- Flag Seal
- Location in DuPage County
- DuPage County's location in Illinois
- Coordinates: 41°56′51″N 87°58′49″W﻿ / ﻿41.94750°N 87.98028°W
- Country: United States
- State: Illinois
- County: DuPage
- Settled: November 6, 1849

Government
- • Supervisor: Bobby Hernandez

Area
- • Total: 32.06 sq mi (83.0 km^{2})
- • Land: 31.43 sq mi (81.4 km^{2})
- • Water: 0.63 sq mi (1.6 km^{2}) 1.98%
- Elevation: 682 ft (208 m)

Population (2020)
- • Total: 88,351
- • Density: 2,811/sq mi (1,085/km^{2})
- Time zone: UTC-6 (CST)
- • Summer (DST): UTC-5 (CDT)
- ZIP codes: 60007, 60101, 60106, 60126, 60143, 60148, 60181, 60191
- FIPS code: 17-043-00250
- Website: Addison Township

= Addison Township, Illinois =

Addison Township is one of nine townships in DuPage County, Illinois, United States. As of the 2020 census, its population was 88,351 and it contained 32,306 housing units.

== Geography ==
According to the 2021 census gazetteer files, Addison Township has a total area of 32.06 sqmi, of which 31.43 sqmi (or 98.02%) is land and 0.63 sqmi (or 1.98%) is water.

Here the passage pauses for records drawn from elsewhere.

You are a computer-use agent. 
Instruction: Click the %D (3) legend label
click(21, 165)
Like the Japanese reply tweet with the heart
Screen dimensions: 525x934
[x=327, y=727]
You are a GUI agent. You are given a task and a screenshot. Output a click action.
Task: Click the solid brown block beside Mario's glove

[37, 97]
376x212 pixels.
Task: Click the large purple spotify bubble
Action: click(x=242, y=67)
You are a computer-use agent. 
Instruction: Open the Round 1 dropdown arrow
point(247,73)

===Cities, towns, and villages===
- Addison (partial)
- Bensenville (vast majority)
- Elk Grove Village (partial)
- Elmhurst (north quarter)
- Itasca (east three-quarters)
- Lombard (north edge)
- Villa Park (partial)
- Wood Dale

The southwest edge of O'Hare International Airport extends into the township but is a separate incorporated area of the City of Chicago.

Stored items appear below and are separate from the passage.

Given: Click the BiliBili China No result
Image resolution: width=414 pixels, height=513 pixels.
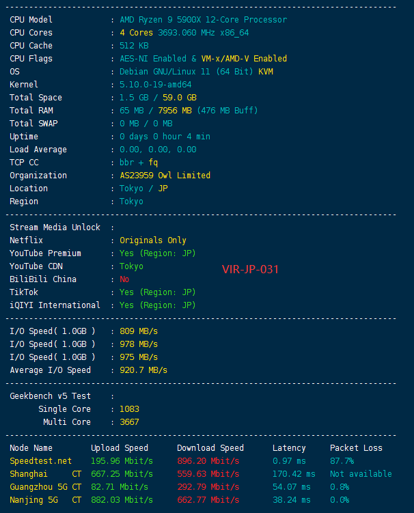Looking at the screenshot, I should click(124, 279).
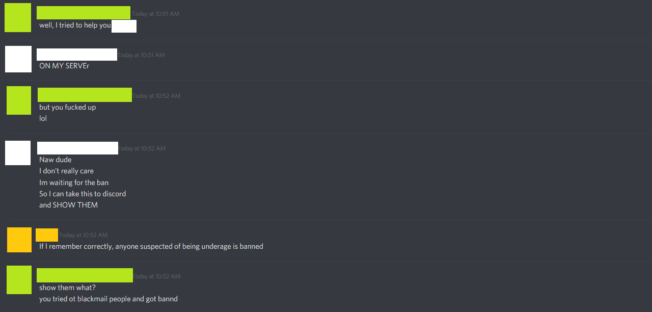
Task: Click the yellow avatar beside the underage message
Action: [19, 240]
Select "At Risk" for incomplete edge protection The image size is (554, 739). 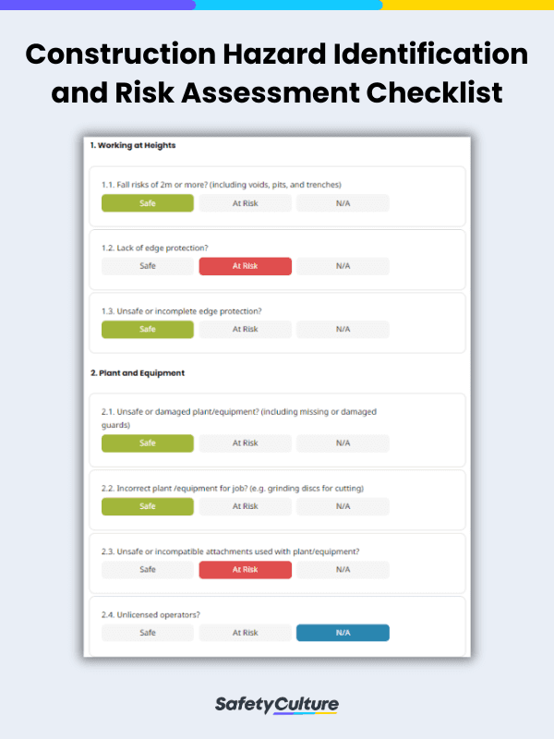[x=245, y=329]
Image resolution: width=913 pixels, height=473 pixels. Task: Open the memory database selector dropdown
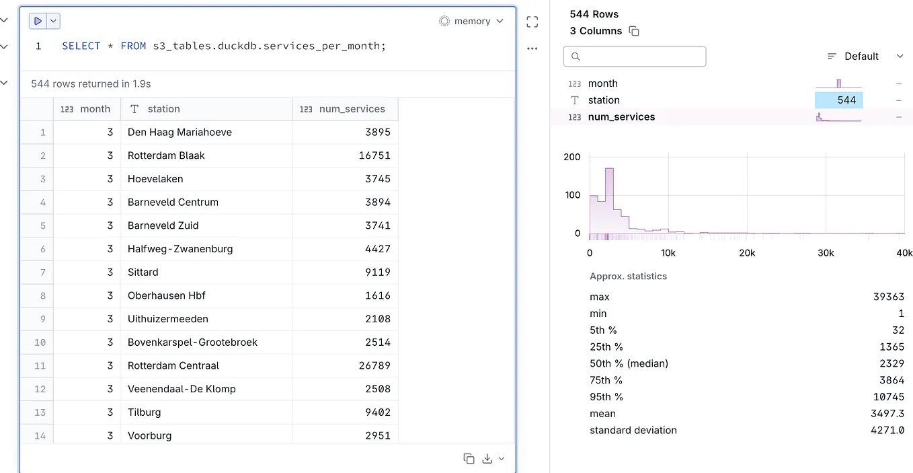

===Unincorporated communities===
- Churchville at
(This list is based on USGS data and may include former settlements.)

== Natural features ==
- Grove Lake

== Landmarks ==
Addison Township contains several forest preserves and recreational sites managed by the Forest Preserve District of DuPage County, including:
- Cricket Creek Forest Preserve
- Fullerton Park Forest Preserve
- Maple Meadows Forest Preserve
- Oak Meadows Golf Course Forest Preserve
- Songbird Slough Forest Preserve
- Wood Dale Grove Forest Preserve

== Transportation ==
===Major highways===
- Interstate 290
- Interstate 355
- U.S. Route 20
- Illinois Route 19
- Illinois Route 53
- Illinois Route 64
- Illinois Route 83
- Illinois Route 390

===Airports and heliports===
- O'Hare International Airport (partial)
- Patten Industries Heliport

== Cemeteries ==
Addison Township contains eight cemeteries: Arlington, Churchville, Elm Lawn, Fredens, Mount Emblem, Pet Haven, Saint Pauls Addison, and Zion.
The former St. Johannes Cemetery was disinterred in 2010 to allow for a runway expansion at O'Hare International Airport.

== Demographics ==
As of the 2020 census there were 88,351 people, 31,942 households, and 23,133 families residing in the township. The population density was 2,755.46 PD/sqmi. There were 32,306 housing units at an average density of 1,007.55 /sqmi. The racial makeup of the township was 58.01% White, 2.57% African American, 1.39% Native American, 6.98% Asian, 0.03% Pacific Islander, 17.16% from other races, and 13.87% from two or more races. Hispanic or Latino of any race were 36.15% of the population.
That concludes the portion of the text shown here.